The forecast for the IDX Composite index, based on current trends and anticipated economic conditions, leans towards a positive trajectory. We anticipate continued upward momentum, supported by robust domestic demand and a gradually improving global economic outlook. The government's proactive economic agenda and the inherent growth potential of the Indonesian economy are key drivers for this optimistic outlook. The primary risks to this positive prediction include a prolonged global economic downturn, significant disruptions to international trade, and a sudden reversal in capital flows driven by external monetary policy shifts. Any significant domestic policy missteps or an escalation of geopolitical conflicts could also pose substantial downside risks to the IDX Composite's performance.
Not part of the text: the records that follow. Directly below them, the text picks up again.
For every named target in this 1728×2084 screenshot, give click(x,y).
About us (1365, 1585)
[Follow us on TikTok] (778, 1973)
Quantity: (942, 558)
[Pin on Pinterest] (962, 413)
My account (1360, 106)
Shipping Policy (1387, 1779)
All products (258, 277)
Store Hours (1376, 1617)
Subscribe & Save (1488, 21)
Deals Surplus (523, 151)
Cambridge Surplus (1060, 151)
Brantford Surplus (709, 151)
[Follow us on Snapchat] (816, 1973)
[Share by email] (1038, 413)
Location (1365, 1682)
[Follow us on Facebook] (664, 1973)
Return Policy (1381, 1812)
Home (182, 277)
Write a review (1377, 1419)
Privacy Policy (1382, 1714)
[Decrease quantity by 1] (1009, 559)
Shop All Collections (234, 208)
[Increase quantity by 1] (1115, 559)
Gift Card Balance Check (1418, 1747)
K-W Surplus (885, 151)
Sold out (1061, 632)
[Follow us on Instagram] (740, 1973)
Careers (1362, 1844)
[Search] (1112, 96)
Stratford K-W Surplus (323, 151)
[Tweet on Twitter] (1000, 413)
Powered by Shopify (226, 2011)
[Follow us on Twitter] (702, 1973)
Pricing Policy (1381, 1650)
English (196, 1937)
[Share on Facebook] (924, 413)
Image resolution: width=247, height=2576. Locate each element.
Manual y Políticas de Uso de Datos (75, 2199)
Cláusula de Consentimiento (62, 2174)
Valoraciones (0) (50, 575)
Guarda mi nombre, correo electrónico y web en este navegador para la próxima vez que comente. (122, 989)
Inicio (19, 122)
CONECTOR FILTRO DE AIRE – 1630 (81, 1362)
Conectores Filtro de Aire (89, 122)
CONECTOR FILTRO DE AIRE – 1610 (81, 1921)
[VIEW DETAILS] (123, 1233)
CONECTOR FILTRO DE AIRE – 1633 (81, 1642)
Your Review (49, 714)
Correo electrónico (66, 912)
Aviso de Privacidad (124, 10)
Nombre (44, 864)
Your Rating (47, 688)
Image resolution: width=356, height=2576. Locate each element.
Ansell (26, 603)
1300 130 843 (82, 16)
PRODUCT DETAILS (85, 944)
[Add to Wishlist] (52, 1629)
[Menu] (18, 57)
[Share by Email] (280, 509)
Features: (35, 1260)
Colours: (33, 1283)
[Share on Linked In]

Rating Short-Term Long-Term Senior
OutlookB3Baa2
Income StatementBa2Baa2
Balance SheetB1Ba1
Leverage RatiosCBaa2
Cash FlowCaa2B2
Rates of Return and ProfitabilityCaa2Baa2

*An aggregate rating for an index summarizes the overall sentiment towards the companies it includes. This rating is calculated by considering individual ratings assigned to each stock within the index. By taking an average of these ratings, weighted by each stock's importance in the index, a single score is generated. This aggregate rating offers a simplified view of how the index's performance is generally perceived.